The United States and Russia are still engaged into several strategic arms control agreements. Among them: the 1991 Strategic Arms Reductions Treaty (START) and the 2002 Strategic Offensive Reduction Treaty (SORT, Moscow Treaty). The role of the bilateral strategic arms control faced dramatic change during last 40 years. Recently, due to the expiration of the START I in December 2009, the last chapter of this formerly central bilateral and, sometimes, global issue might be witnessed. The SORT, which will expire in May 2012, cannot exist without START verification provisions.
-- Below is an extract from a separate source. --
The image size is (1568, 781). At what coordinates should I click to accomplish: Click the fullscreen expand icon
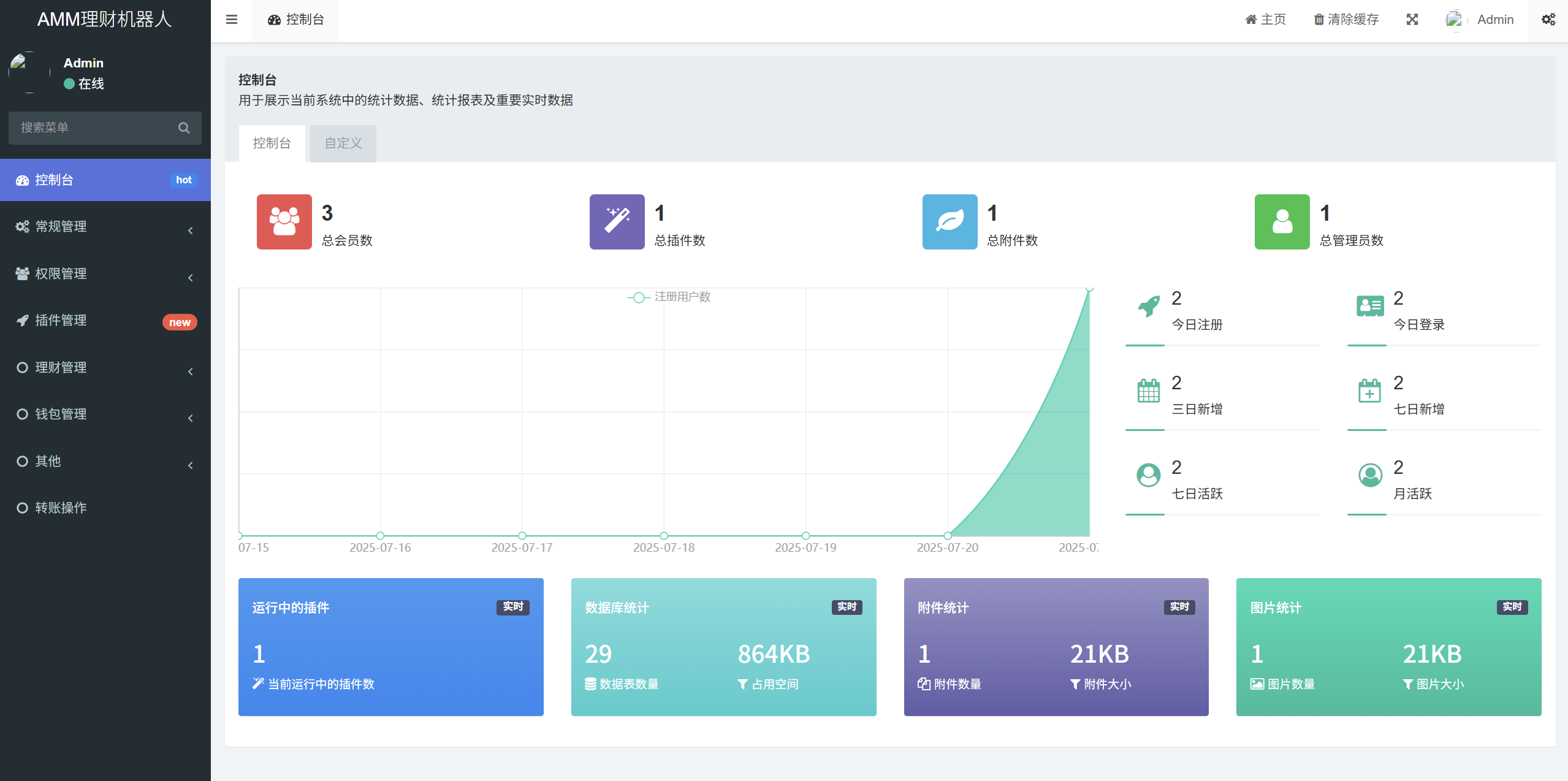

Therefore, abolition of the START without negotiating another follow-on agreement could transform the 2002 Moscow Treaty into meaningless legally binding declaration of intentions.
For four decades, the strategic nuclear arms control plays important role in the US-Russian relations. Some of the bilateral arms control agreements including their approaches and provisions have demonstrated their viability. In late 1960s the US President Lindon Johnson and the Soviet Prime Minister Alexei Kosygin started the process. It has survived rise and fall of the détente policy, war in Afghanistan and President Reagan's star wars, collapse of the Soviet Union, the end of the Cold War and the NATO enlargement.
At the same time, radical transformation from late 1980s affected the role and implementation of the bilateral arms control regime. Mainly, the regime was based on the Cold War imperatives and under approximate parity in sizes of strategic nuclear forces of both countries. The regime's erosion, which became evident in early 2000s, emerged not because of tactical considerations and occasional events. It has happened due to fundamental changes both on the global level and in the realm of bilateral US-Russian relations.